The return of the rains last week offered us a moment to pause and catch our breath as this season has started much earlier than usual. We slipped back into our winter pace and were able to catch up on projects and tasks we had thought might have to wait until next winter. We were grateful for moisture and for the needed reset. Now we are excited to get back to planting in the fields this week!
The perennial field is growing fast and soon there will be plenty of flowers there to pick. Even still, take a wander out there and find monarch caterpillars all over the milkweed, a few perennial flax blooming, and more. We are planting even more in both the herb and perennial fields this week.
Pick List:
Eggs
Green garlic
Cortland Yellow and Monastrell Red Onions
Pie Pita Pumpkins
Rhonda Beets
Purple Top Turnips
Watermelon and Purple Daikon Radish
Ruby King Red and Primo Cabbage
Mei Qing Choi (Tuesday) and Joi Choi (Friday)
Salanova Lettuce Mix
Parade Scallions
Preludio Fennel
Cilantro and Parsley
Tea Blends and Ground and Whole Chiles (Please bring your own containers!)
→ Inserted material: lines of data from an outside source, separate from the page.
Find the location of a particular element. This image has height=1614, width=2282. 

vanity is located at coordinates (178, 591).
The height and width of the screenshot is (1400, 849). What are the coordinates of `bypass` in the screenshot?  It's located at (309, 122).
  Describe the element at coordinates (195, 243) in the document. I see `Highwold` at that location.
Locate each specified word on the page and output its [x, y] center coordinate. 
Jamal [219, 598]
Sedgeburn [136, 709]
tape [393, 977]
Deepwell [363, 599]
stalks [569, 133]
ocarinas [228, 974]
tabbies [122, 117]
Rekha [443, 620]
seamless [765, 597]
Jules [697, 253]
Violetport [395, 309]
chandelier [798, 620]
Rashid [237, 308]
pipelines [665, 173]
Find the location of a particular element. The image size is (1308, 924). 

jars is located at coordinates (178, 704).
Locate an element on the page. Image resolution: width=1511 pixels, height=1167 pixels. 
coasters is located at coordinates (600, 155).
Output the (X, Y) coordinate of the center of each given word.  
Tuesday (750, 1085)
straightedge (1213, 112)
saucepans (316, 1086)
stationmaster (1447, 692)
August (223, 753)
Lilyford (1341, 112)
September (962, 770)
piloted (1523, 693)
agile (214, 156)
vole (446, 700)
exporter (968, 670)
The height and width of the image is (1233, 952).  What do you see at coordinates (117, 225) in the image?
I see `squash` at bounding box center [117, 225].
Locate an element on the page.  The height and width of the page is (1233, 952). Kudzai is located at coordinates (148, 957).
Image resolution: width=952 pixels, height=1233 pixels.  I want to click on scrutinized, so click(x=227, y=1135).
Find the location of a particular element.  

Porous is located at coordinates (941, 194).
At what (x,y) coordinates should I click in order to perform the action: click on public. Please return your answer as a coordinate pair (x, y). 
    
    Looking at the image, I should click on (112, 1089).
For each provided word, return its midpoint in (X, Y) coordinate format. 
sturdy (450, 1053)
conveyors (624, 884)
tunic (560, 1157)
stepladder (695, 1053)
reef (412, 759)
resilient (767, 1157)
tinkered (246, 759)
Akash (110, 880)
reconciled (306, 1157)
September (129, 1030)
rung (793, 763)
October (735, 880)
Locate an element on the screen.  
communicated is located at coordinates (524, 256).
Sonora wheat flour and wheat berries
Saltonstall Olive Oil (Please bring your own jars!)
Starts available in the shade tunnel (Please only take starts from area in between the two signs!)
In honor of the rhubarb we are planting in the new perennial field this week!
Rhubarb Buckle with Ginger Crumb, from food52.com
Ginger Crumb Topping
1/3 cup granulated sugar
1/4 cup all-purpose flour
1/4 cup finely chopped candied ginger
2 tablespoons unsalted butter, melted
Cake
1 3/4 cups all-purpose flour
1 teaspoon baking powder
1 teaspoon dried ginger
1/2 teaspoon baking soda
1/2 teaspoon fine sea salt
3/4 cup unsalted butter, at room temperature
1 cup granulated sugar
2 eggs
3/4 cup buttermilk, at room temperature
1 pound rhubarb, trimmed and thinly sliced
Heat oven to 350 degrees F. Butter a 9-inch round baking pan that is at least 3 inches tall. (Otherwise, use a larger pan or it may overflow.)
Make ginger crumb topping: Mix sugar, flour, and candied ginger together in a bowl, then stir in melted butter. Put the topping in the freezer while you mix up the cake.
Make the cake: whisk flour, baking powder, ginger, baking soda, and salt in a bowl. Using a handheld mixer with beaters, or a stand mixer with paddle attachment, cream the butter and sugar together on medium-high speed until light and fluffy, about 3 to 5 minutes. Add the eggs, one at a time, scraping down sides of bowl after each addition. Stir in the flour mixture in three additions, alternating with buttermilk in two additions, beginning and ending with dry ingredients, and scraping down the sides of the bowl occasionally. Gently fold in rhubarb.
Spread the batter into the prepared pan, then sprinkle the crumb topping over the cake—make sure the crumb is totally frozen, and that you move quickly to sprinkle it over the cake and transfer to the oven. Otherwise it will melt into the cake, which will still taste good but won't look as spectacular. Bake for 45 to 50 minutes, or until lightly golden, and firm on top.
Store wrapped in plastic, at room temperature, for 2 to 3 days.